CHARLES-CANDIDE ET MARIE-LOUISE-JEANNE BOUTILLIER DU RETAIL

poitiers

 

Depuis le 28 avril la guillotine chômait, nous étions en décembre et l'année grégorienne ne devait pas s'achever sans que le couperet tombât sur de nouvelles têtes.


Une jeune femme, Marie-Louise-Radegonde Dupont, fille d'un ancien conseiller au présidial de Poitiers, mariée au représentant d'une notable famille Vendéenne, M. Charles-Candide Boutillier du Retail, s'enfuit sur les instances de son mari et vint, avec son plus jeune enfant, se réfugier à Charrais, près Neuville.

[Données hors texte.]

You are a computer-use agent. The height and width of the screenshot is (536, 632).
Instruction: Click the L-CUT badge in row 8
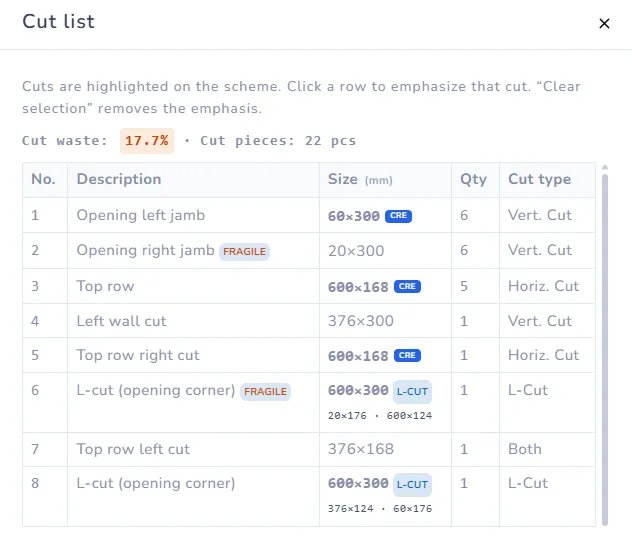(412, 485)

Dans l'anxiété, qu'on devine, elle attendait les évènements pendant que M. du Retail, suivi de ses trois fils aînés, à la tête des paysans de St-Michel-Montmalchus et de la Flocellière, rejoignait, à Pouzauges, le corps d'armée de Sapinaud.


Le précepteur des enfants, un certain abbé Jean Verdon, accompagnait la fugitive, avec le rôle évident de la protéger et de la défendre, dans la situation périlleuse où les circonstances l'avaient placée.


D'un jour à l'autre la pauvre femme appréhendait une visite domiciliaire aussi bien à la campagne que dans sa maison de Poitiers, où elle avait une dizaine de mille francs cachés.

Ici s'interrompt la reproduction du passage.